One thing Battle of the Sexes definitely has going for it, is a strong cast. Oscar-winner Emma Stone (La La Land) is sufficiently convincing as Billie Jean King, and Steve Carell (Little Miss Sunshine) has the resemblance and versatility to make Bobby Riggs ridiculously annoying and sympathetic. The supporting cast includes Andrea Riseborough (Nocturnal Animals) as Billie Jean’s hairdresser and love interest Marilyn; Sarah Silverman (The Book of Henry) as spunky tennis promoter and co-founder of the Virginia Slims tournament Gladys Heldman; an under-utilized Elisabeth Shue (The Karate Kid) as Riggs’ wife; and Bill Pullman (Independence Day, While You Were Sleeping) as the influential president of the US Lawn Tennis Association who didn’t want to pay women their fair share.
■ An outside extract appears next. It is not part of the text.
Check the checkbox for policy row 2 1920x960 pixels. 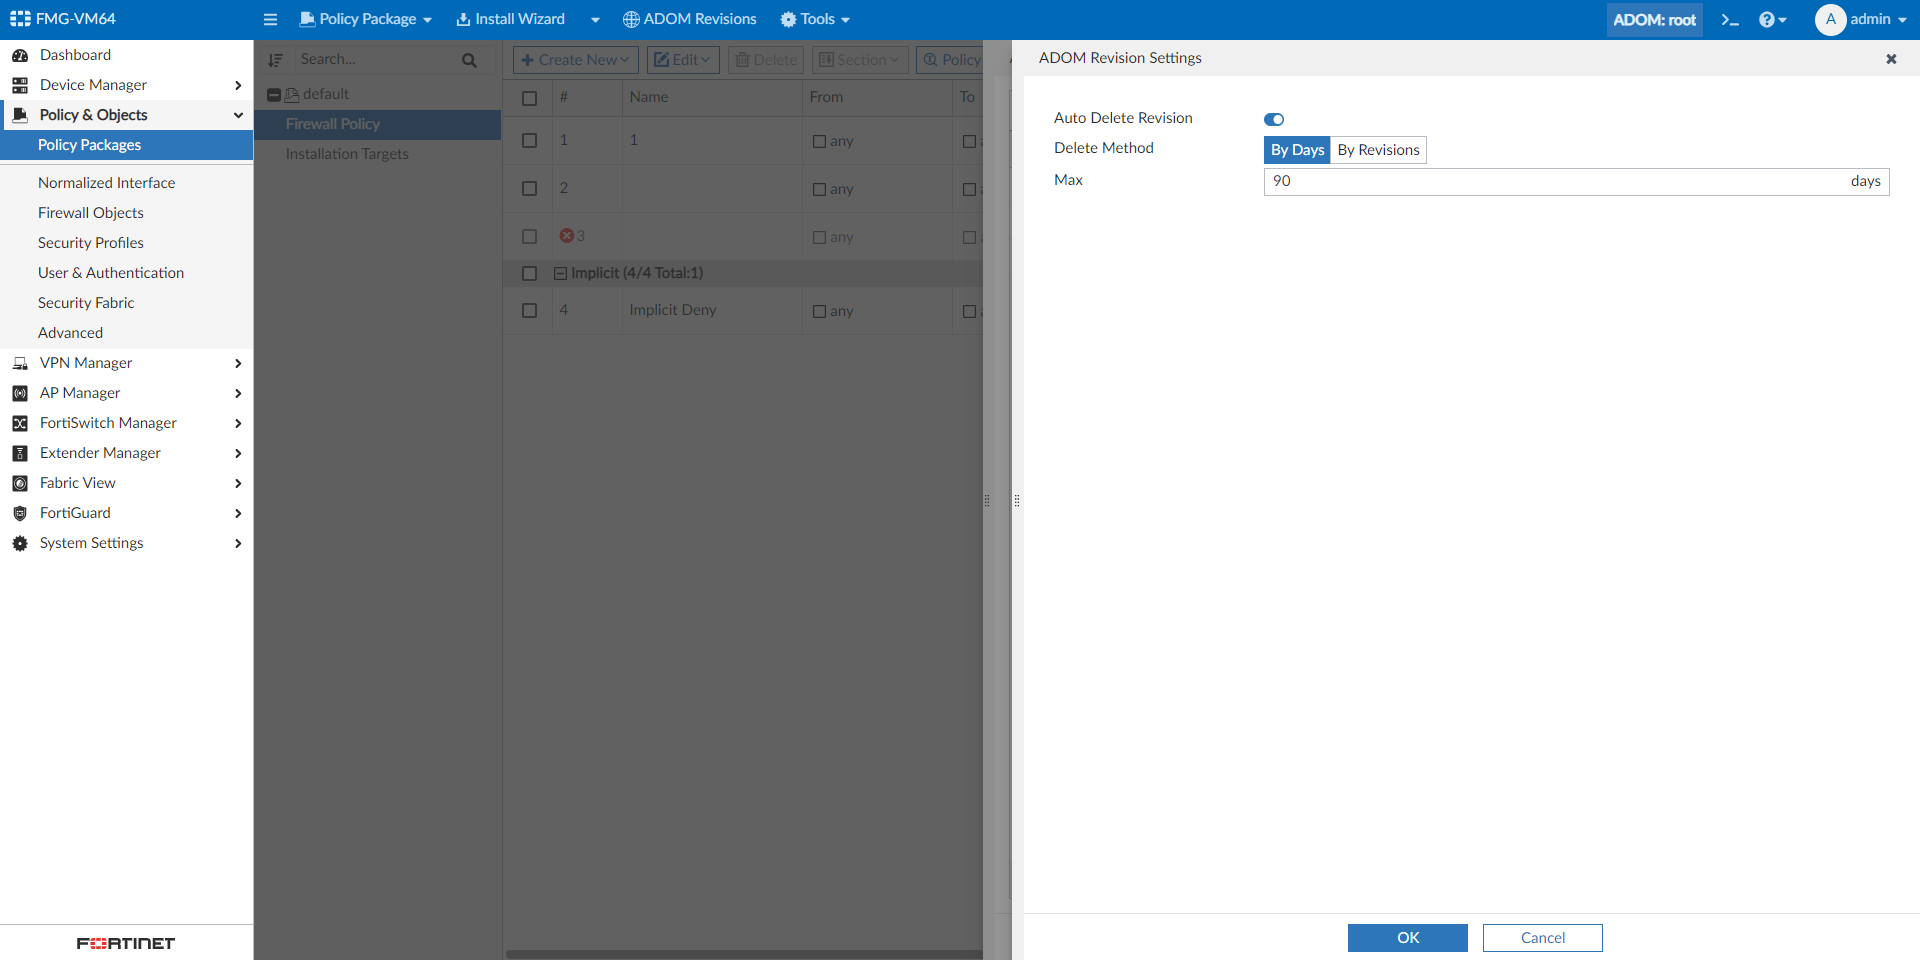(530, 189)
I did learn a few new and interesting tennis tidbits watching this film, including how and why the “Virginia Slims” tournament came into being, and that tennis champ Margaret Court played Bobby Riggs before Billie Jean did (I won’t spoil the outcome of that one, but let’s just say, Court doesn’t come off so great in this narrative). Overall, there are no major villains in Battle of the Sexes. The “bad guys” come off as more ignorant and misguided than evil. And there’s no real animosity between Riggs and King. So that leaves the message. Battle of the Sexes is ultimately about taking a stand and making a difference, and that’s a good thing. Just don’t be fooled by ads that make Battle of the Sexes look like the next Hidden Figures. This is not a movie “for the whole family” unless the whole family is over 13 or ready to discuss mature themes that don’t play out on center court.